The last time we all gathered as a family was last Thanksgiving. Dad, Mom and I went over to Sharon’s home to have turkey and dressing with she and her husband Frank, and their son Matthew, as well as another family they are friendly with. I recall thinking to myself how sad it seemed, my dad unable to follow or join conversations because of his failing eyesight and hearing, my mom and Sharon having to cut his food for him, and I specifically remember having to point out to Mom to clean his nose. Still, it was good that he was able to be there.
A few days later, while out of town, I learned that he had had several small strokes. Mom, Sharon and myself had Christmas by ourselves, while Dad was in the hospital for observations.
After returning home, he generally worsened, eventually entering hospice care and suffering several more small strokes. His appetite waned, and then he stopped eating altogether. He was winding down.
Sharon recalls having some funny, loony conversations with him where he seemed to be re-living parts of his life in real-time, sending her off to drilling platforms and the like. Then, he stopped talking.

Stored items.
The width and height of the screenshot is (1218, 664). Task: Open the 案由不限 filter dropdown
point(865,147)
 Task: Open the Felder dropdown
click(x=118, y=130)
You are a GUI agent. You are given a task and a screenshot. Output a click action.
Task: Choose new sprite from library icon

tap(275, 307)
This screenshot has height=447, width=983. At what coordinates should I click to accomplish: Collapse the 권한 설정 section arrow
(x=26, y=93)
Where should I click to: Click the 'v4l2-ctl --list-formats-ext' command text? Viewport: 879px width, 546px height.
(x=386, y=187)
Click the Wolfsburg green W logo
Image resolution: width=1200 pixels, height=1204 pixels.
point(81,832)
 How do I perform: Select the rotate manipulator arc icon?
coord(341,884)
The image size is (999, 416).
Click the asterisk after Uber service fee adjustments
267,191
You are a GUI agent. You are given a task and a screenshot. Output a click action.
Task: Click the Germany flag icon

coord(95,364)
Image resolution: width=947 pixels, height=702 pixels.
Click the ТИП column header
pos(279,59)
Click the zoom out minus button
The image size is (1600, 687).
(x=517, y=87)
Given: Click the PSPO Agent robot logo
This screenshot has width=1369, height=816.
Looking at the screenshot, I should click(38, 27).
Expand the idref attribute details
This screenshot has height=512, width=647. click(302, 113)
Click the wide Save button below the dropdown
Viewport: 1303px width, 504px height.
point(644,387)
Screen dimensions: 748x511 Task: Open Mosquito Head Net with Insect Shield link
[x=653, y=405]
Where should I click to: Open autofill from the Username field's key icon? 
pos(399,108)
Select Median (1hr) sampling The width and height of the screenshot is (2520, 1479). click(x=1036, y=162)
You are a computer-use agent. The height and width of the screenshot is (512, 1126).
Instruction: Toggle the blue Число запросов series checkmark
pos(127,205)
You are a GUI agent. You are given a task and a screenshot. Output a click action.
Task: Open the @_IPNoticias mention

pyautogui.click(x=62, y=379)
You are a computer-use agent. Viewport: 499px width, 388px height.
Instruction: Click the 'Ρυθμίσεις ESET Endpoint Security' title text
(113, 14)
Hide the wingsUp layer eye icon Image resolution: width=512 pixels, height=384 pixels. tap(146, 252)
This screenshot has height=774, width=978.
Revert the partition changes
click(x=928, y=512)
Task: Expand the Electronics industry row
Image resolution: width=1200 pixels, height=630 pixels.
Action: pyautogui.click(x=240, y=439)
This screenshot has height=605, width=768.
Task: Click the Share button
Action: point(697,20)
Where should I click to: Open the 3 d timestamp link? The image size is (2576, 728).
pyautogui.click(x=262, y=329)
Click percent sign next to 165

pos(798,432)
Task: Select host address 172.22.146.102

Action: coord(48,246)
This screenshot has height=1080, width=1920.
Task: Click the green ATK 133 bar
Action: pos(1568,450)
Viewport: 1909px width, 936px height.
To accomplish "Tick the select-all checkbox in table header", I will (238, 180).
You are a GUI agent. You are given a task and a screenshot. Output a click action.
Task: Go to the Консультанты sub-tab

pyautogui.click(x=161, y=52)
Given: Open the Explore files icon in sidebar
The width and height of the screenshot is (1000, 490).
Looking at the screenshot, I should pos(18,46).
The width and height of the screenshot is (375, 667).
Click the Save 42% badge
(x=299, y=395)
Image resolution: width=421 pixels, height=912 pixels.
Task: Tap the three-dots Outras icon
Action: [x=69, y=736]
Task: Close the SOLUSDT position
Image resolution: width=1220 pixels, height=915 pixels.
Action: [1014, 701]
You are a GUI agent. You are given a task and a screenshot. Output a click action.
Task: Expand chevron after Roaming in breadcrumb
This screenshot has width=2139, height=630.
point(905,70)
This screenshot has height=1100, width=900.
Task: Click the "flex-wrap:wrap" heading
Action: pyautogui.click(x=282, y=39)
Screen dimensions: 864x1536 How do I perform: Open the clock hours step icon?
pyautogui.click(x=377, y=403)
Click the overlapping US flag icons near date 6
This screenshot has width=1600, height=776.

Task requirements.
- a) Answer these about the passage on the father's final months:
(i) At whose home did the family have Thanksgiving dinner?
(ii) Who had Christmas together while Dad was in the hospital?
(iii) According to Sharon, where did Dad send her off to in their conversations?
- b) Copy the passage on the father's final months between "The last time" and "hospital for observations.", inclusive.

Answers to the exercises.
- a)
(i) Sharon's home
(ii) Mom, Sharon and the narrator
(iii) Drilling platforms and the like

- b)
The last time we all gathered as a family was last Thanksgiving. Dad, Mom and I went over to Sharon’s home to have turkey and dressing with she and her husband Frank, and their son Matthew, as well as another family they are friendly with. I recall thinking to myself how sad it seemed, my dad unable to follow or join conversations because of his failing eyesight and hearing, my mom and Sharon having to cut his food for him, and I specifically remember having to point out to Mom to clean his nose. Still, it was good that he was able to be there.
A few days later, while out of town, I learned that he had had several small strokes. Mom, Sharon and myself had Christmas by ourselves, while Dad was in the hospital for observations.